Mon, Jul 09, 2012 - Page 3 News List

ANALYSIS: DPP eyes better relations with US in the future

By Chris Wang  /  Staff reporter

Although Democratic Progressive Party (DPP) lawmakers and the party’s central headquarters have appeared to be at odds over how to organize opposition to the government’s policy of setting a maximum residue level for the livestock feed additive ractopamine in beef, party leaders insist that the DPP is ready to “reset” its relationship with the US, arguably the nation’s most important ally.

The DPP announced its support for the adoption of international standards on Thursday night, soon after the UN-affiliated Codex Alimentarius Commission voted in Rome in favor of maximum residue levels (MRLs) for ractopamine.

The speed of the announcement was likely an attempt to erase the party’s role — often noted by the US and the Chinese Nationalist Party (KMT) — in retaining the ban on ractopamine-laced US beef imports and to counter its anti-US image, particularly after the DPP blocked legislative proceedings last month to prevent the passing of an amendment that would eventually relax the ban.

However, with the EU maintaining its strong opposition to the use of ractompamine even after the vote, several DPP lawmakers argued that stricter measures should be adopted to safeguard food safety and called for more inner-party discussion before making a final assessment.

DPP Legislator Chen Chi-mai (陳其邁) said that Taiwan should adopt the stricter EU standard, while DPP Legislator Kuan Bi-ling (管碧玲) said the nation did not have to accept the Codex standard.

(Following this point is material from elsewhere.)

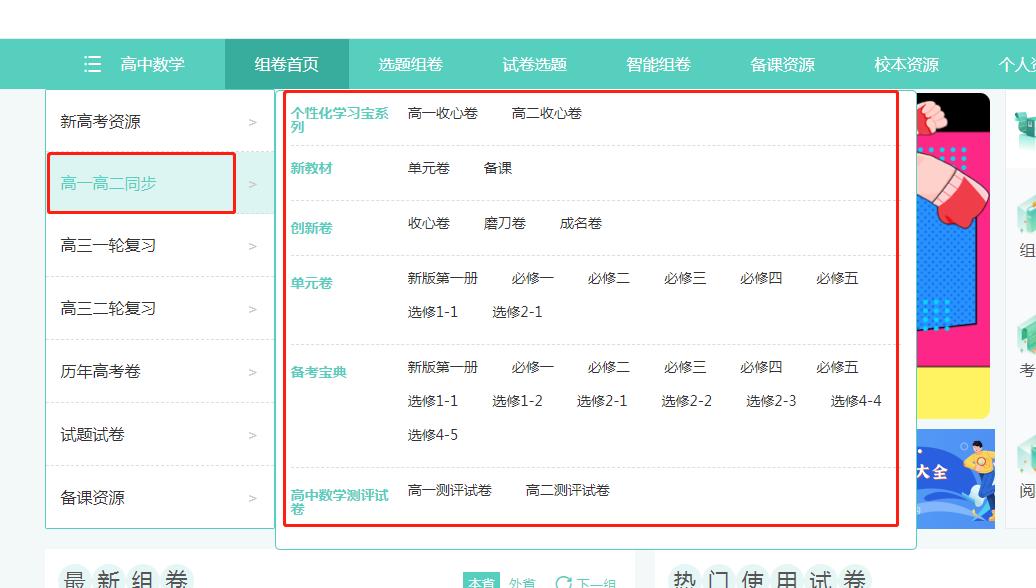Click the 选修4-5 link under 备考宝典
This screenshot has width=1036, height=588.
point(433,434)
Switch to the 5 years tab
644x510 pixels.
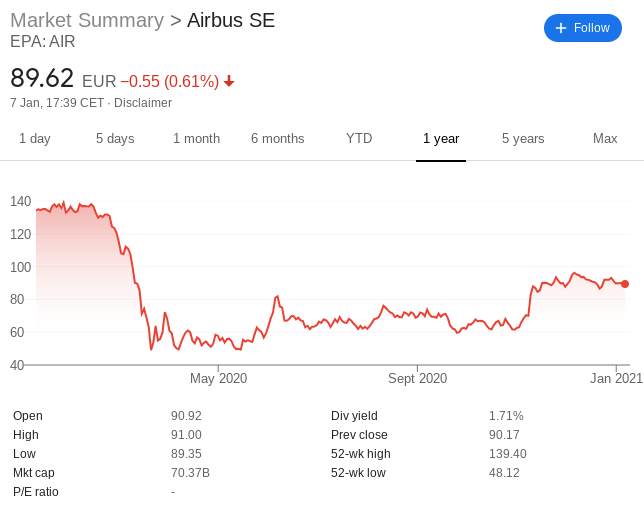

Regardless of the beef dispute, the DPP is determined and ready to “fix” its relationship with the US, which has deteriorated markedly since the latter part of former DPP chair Tsai Ing-wen’s (蔡英文) presidential campaign, said a pair of high-ranking DPP officials who were appointed by new party Chairperson Su Tseng-chang (蘇貞昌) in May.

“We do not expect the relationship to change overnight, because the overall framework and atmosphere was already in place when Su took over the party. It will take time,” said DPP Policy Research Committee chief executive director Joseph Wu (吳釗燮), who was the nation’s representative to the US under the former DPP administration.

Finding a quick resolution to the beef dispute — a key issue for the US — would not be easy, he said.

However, Taiwan-US relations are multi-faceted, he added, and disagreement over the beef issue did not mean the DPP would ignore other areas of bilateral concern, such as regional security cooperation.

DPP officials have always enjoyed a solid and trusting relationship with their US counterparts, Wu said.

What happened between the DPP and the US was unfortunate, Wu said, referring to a series of testy comments made by both sides over the past year.

An unnamed senior US official told the Financial Times in September last year that the US was concerned that a win by then-DPP presidential candidate Tsai could “jeopardize” cross-strait stability.

During the presidential campaign, the US also forwarded a letter from Tsai to US President Barack Obama to President Ma Ying-jeou’s (馬英九) re-election campaign, Wu said.

Tsai later refused to meet with American Institute in Taiwan (AIT) Chairman Raymond Burghardt when he visited Taiwan after the election.

“As much as the DPP hopes to rebuild its relationship with the US, I would say that Washington is also trying to mend fences with the DPP,” Wu said.